TÂCHE
Répondez aux questions suivantes en vous appuyant sur le texte retenu ci-dessous.
(a) De quel pourcentage les réclamations pour des médicaments antidépresseurs ont-elles augmenté chez les 19-35 ans à travers le Canada ?
(b) Sur quelle période porte la hausse de 11 % des réclamations pour antidépresseurs effectuées auprès d'assureurs privés ?
(c) Selon la RAMQ, quelle proportion des Québécois est couverte par le régime public d'assurance médicaments ?

La pandémie a également précipité Terre-Neuve-et-Labrador dans une crise économique. La province est dépendante des industries des ressources naturelles et du tourisme, qui se sont effondrées durant la pandémie, rappelle le Dr Dorian Lo.

Les derniers mois ont aussi été particulièrement difficiles pour les 19-35 ans partout au pays, selon les données d’Express Scripts Canada. « On note une augmentation de 23 % des réclamations pour des médicaments antidépresseurs dans cette catégorie d’âge, à travers le Canada », dit le Dr Dorian Lo.

Même s’ils sont « connectés » grâce à la technologie, les jeunes Canadiens se sont sentis isolés physiquement, croit-il. « Avoir une famille et prendre soin des gens, on sait que cela a un effet protecteur [contre les problèmes de santé mentale] », précise le président d’Express Scripts Canada. Le télétravail, avec les enfants sur les genoux, pourrait aussi avoir eu raison de certains travailleurs.

11%
C’est l’augmentation du nombre de réclamations pour antidépresseurs effectuées auprès d’assureurs privés au Canada, entre janvier et août 2020, par rapport à la même période l’an dernier.

Autant d’hypothèses difficiles à vérifier. « On est encore en plein dans la pandémie, observe Arnaud Duhoux, professeur agrégé à la Faculté des sciences infirmières de l’Université de Montréal, qui s’intéresse aux problèmes de santé mentale dans la population. On n’a pas beaucoup de données épidémiologiques pour démontrer [ces hypothèses]. »

Une augmentation aussi dans le régime public

 

Environ 46 % des Québécois sont couverts par le régime public d’assurance médicaments, selon la Régie de l’assurance maladie du Québec (RAMQ). Il peut s’agir de personnes de 65 ans et plus, de travailleurs précaires qui n’ont pas accès à un régime collectif privé avec leur employeur ou de gens bénéficiant de l’aide sociale.

ENTRÉES FOURNIES
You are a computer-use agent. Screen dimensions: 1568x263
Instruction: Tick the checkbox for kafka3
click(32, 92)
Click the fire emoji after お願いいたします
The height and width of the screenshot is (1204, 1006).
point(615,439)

RÉPONSE RÉDIGÉE
(a) Elles ont augmenté de 23 %.
(b) Elle porte sur la période de janvier à août 2020, par rapport à la même période l'an dernier.
(c) Environ 46 % des Québécois sont couverts.